Errors and Solutions

Encountered errors related to file not found (404: Not Found) for several figures and the report PDF. These errors suggest issues with file paths or rendering processes. Ensuring accurate path references and successful rendering in both HTML and PDF formats would resolve these visibility issues.

  1. Test Data Clarification: An ambiguously named empty.zip was found within the tests directory. Renaming this to something more descriptive, such as test_data.zip, would clarify its purpose.

  2. Testing Documentation: Including specific instructions on how to run the tests would aid in validating the project's reliability and functionality.

Technical Specifications

  1. Dockerfile Versioning: The Dockerfile lacks specific versioning for 'make'. Specifying version numbers could prevent compatibility issues and ensure consistent environment replication.
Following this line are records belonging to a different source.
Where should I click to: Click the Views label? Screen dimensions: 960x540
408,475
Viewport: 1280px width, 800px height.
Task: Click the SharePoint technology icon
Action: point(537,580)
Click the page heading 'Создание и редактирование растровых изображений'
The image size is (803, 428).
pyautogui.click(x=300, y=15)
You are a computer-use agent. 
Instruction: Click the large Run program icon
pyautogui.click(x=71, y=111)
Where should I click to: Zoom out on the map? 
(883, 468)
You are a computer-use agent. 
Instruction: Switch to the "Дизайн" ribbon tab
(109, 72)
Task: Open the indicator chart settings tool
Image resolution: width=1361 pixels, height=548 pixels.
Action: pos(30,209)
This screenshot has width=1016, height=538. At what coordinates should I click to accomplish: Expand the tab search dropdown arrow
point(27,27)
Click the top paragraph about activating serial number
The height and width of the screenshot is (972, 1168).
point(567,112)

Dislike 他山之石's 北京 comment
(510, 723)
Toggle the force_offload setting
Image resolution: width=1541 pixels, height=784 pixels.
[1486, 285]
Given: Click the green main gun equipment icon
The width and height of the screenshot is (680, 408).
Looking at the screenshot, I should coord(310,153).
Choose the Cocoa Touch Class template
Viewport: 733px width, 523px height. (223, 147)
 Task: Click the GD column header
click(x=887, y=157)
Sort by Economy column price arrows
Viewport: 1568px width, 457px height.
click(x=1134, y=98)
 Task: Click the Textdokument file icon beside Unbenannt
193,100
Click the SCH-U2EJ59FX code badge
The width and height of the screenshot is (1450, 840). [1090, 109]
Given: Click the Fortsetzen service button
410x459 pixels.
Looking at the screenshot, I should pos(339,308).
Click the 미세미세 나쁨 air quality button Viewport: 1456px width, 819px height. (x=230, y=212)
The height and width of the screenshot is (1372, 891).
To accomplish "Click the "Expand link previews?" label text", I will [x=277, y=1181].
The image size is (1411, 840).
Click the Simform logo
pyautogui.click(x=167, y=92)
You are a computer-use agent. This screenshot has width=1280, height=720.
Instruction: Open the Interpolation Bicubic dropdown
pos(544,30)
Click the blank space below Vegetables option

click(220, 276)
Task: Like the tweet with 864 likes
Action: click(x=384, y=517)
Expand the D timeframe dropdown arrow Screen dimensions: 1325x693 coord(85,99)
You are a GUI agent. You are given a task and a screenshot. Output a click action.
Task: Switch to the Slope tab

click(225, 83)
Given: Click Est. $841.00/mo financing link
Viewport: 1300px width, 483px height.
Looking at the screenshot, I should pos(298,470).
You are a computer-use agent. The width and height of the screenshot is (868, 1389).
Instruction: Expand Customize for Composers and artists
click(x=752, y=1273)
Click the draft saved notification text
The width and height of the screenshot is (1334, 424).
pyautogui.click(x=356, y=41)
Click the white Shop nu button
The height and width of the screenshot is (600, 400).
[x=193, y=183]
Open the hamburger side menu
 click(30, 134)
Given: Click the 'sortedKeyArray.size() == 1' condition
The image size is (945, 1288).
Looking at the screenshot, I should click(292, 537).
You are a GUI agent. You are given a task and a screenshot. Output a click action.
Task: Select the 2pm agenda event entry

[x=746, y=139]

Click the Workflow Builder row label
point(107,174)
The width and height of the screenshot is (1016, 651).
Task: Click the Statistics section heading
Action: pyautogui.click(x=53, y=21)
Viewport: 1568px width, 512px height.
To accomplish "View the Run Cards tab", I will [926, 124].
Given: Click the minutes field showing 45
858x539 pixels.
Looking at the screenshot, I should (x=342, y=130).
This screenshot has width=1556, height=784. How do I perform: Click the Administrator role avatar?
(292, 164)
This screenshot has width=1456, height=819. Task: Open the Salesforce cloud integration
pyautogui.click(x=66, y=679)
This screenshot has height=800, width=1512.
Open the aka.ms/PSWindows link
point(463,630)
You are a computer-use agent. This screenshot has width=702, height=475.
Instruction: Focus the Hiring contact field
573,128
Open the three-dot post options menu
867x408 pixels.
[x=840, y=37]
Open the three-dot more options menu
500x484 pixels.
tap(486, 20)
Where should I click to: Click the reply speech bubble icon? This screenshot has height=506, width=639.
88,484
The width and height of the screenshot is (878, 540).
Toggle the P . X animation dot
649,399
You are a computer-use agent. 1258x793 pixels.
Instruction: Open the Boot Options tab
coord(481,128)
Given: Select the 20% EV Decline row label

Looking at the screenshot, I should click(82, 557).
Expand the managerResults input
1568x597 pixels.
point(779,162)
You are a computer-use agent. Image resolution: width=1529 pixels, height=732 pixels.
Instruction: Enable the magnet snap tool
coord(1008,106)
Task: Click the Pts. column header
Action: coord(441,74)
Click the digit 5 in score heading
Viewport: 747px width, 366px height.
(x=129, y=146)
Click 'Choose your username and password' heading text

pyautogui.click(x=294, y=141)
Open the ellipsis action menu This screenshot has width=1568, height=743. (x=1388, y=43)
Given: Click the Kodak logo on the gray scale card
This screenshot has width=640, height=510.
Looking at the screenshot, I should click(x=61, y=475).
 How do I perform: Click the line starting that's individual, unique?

  2. Environment Management: Similar to the Dockerfile, the environment.yml file would benefit from including specific package versions to ensure consistent, reproducible analysis environments across different setups.

Closing Thoughts

Overall, your project demonstrates a commendable effort in addressing a critical environmental concern. The analysis is well-conceived, and with the suggested improvements, its impact and accessibility could be significantly enhanced. I look forward to seeing the continued development of this important work.

Attribution

This was derived from the JOSE review checklist and the ROpenSci review checklist.